Je suis préoccupé par l'avenir de tout le pays et pas seulement du cinéma. C'est alarmant de voir des gens manifester contre un film qu'ils n'ont même pas vu. Je dirais même mieux : c'est inadmissible et inacceptable! Et dire que cela s'est passé dans la Tunisie de l'après-révolution! En matière de formation, il faudra désormais focaliser sur celle d'un public cinéphile. Et il grand temps de penser à des espaces de distribution dignes de ce nom. Les quelques salles qui restent sont situées dans des espaces publics qui deviennent «masculins» après une certaine heure... L'espace public devrait être mixte et sécurisé, à n'importe quel moment de la journée, mais cela dépend encore une fois d'une décision politique.
Vous avez l'air un peu gêné. Qu'est-ce qui se passe?
Curieusement, j'ai un peu honte de parler de problèmes de production, alors que d'autres ont du mal à trouver de quoi manger. Je n'aime pas l'idée d'être dans ma petite bulle, en train de défendre mes petits intérêts, tandis qu'il y a des gens qui font la grève de la faim, au Bardo, devant le siège de l'Assemblée constituante.
Voulez-vous dire que les problèmes du cinéma ou de la culture en général ne sont pas si urgents?
Maintenant, tout est urgent. Et une urgence en crée une autre. Mais la priorité des priorités, selon moi, est celle de satisfaire les besoins immédiats d'une grande majorité de Tunisiens qui souffrent du chômage et de la précarité. Ce qui demande une mobilisation générale. Cela étant dit, on ne vit pas que de nourriture, nous sommes des êtres culturels.
Question classique : quels sont vos projets?
Je préfère ne rien dire à propos des projets à venir. Je n'en parlerais que quand je serais sûr qu'ils verront le jour.
Qu'est-ce qui fait que vous ne soyez pas aussi sûr?
Cela s'est vérifié par le passé. J'ai tenté des projets qui ont été avortés, parfois même pour des raisons futiles.
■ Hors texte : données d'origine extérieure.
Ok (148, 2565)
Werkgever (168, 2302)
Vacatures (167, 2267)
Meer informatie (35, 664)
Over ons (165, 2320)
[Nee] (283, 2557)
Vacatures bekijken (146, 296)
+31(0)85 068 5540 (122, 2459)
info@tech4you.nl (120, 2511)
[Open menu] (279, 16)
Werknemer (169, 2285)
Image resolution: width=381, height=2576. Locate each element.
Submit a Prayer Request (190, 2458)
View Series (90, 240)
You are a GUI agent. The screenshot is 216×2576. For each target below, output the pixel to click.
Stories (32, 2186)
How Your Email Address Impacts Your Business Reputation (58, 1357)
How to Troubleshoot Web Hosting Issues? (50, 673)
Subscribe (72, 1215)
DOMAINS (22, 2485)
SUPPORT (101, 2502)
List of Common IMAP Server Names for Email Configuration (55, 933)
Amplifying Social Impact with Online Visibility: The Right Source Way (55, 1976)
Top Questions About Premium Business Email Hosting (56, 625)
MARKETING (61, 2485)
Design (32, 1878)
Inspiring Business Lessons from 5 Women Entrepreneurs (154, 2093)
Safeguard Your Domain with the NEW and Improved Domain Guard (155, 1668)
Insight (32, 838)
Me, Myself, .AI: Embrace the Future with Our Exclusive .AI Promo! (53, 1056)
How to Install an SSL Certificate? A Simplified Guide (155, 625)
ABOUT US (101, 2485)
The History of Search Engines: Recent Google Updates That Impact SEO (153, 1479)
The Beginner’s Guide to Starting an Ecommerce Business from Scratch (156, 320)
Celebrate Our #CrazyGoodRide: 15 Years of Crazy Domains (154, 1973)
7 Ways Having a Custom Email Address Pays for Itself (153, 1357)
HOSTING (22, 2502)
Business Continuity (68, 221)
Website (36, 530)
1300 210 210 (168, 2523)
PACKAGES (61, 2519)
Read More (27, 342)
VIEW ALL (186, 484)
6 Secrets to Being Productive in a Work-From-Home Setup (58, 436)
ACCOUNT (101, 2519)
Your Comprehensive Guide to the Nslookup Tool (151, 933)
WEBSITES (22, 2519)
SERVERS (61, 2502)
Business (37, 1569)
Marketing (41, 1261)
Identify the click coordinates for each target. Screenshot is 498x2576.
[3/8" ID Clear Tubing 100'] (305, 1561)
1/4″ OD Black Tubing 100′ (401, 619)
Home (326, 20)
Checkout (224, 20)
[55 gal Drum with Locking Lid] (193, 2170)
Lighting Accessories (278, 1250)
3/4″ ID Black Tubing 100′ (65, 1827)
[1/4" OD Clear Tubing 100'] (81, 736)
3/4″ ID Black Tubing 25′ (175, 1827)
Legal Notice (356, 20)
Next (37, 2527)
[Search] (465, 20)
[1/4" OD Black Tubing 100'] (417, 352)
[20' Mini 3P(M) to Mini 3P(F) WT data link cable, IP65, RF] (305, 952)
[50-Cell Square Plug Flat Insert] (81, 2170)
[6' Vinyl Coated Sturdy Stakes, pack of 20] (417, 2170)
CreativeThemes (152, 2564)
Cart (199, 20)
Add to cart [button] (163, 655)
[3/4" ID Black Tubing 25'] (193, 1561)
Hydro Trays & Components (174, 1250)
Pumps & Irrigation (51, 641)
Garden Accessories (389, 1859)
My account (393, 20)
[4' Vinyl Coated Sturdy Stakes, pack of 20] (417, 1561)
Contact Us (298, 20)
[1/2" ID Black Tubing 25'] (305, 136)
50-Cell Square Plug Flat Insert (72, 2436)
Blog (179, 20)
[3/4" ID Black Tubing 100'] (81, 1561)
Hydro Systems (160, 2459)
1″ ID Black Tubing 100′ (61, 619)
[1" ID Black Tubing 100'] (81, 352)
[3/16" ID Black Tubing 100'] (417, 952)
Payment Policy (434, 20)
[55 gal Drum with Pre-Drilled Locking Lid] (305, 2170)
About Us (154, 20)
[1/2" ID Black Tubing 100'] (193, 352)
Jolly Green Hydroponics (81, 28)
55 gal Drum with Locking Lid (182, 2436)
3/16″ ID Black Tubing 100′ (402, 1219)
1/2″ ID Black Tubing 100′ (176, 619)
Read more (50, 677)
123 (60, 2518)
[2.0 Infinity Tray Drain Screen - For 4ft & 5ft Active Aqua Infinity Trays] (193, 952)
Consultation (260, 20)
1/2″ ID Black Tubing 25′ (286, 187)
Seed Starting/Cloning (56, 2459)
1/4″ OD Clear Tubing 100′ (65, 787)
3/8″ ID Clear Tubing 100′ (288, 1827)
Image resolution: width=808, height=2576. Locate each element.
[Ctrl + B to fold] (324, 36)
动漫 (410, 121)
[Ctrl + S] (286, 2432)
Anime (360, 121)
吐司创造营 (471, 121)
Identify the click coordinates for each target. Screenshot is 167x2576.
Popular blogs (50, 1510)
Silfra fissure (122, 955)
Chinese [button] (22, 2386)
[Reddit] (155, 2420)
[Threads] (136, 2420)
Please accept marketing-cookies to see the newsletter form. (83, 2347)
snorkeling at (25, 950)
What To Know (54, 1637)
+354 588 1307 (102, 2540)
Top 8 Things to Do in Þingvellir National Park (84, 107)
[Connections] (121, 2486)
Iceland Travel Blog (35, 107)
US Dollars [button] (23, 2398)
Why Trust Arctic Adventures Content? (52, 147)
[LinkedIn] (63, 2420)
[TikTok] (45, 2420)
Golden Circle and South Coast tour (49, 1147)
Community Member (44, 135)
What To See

J'ai donc appris la leçon.
Et quelle était, au juste, cette leçon?
Parler peu et faire beaucoup, dans le silence.
Est-ce pour cela que vous n'êtes pas assez «médiatisé» et que peu de gens vous connaissent?
Il faut dire que je n'ai jamais cherché la médiatisation, alors que c'est un jeu que je connais parfaitement bien pour avoir moi-même travaillé dans les médias. La série de documentaires que j'ai réalisés a été diffusée sur des chaînes satellitaires que les Tunisiens pouvaient capter. Je n'ai jamais senti le besoin de la promouvoir.
Est-ce de la discrétion ou de la modestie?
C'est plutôt de la timidité. Et puis, je ne sens pas que j'ai fait grand-chose. Je n'ai fait que mener à bout un travail qui m'a donné satisfaction. Et je trouve que c'est indécent de parler de ses satisfactions.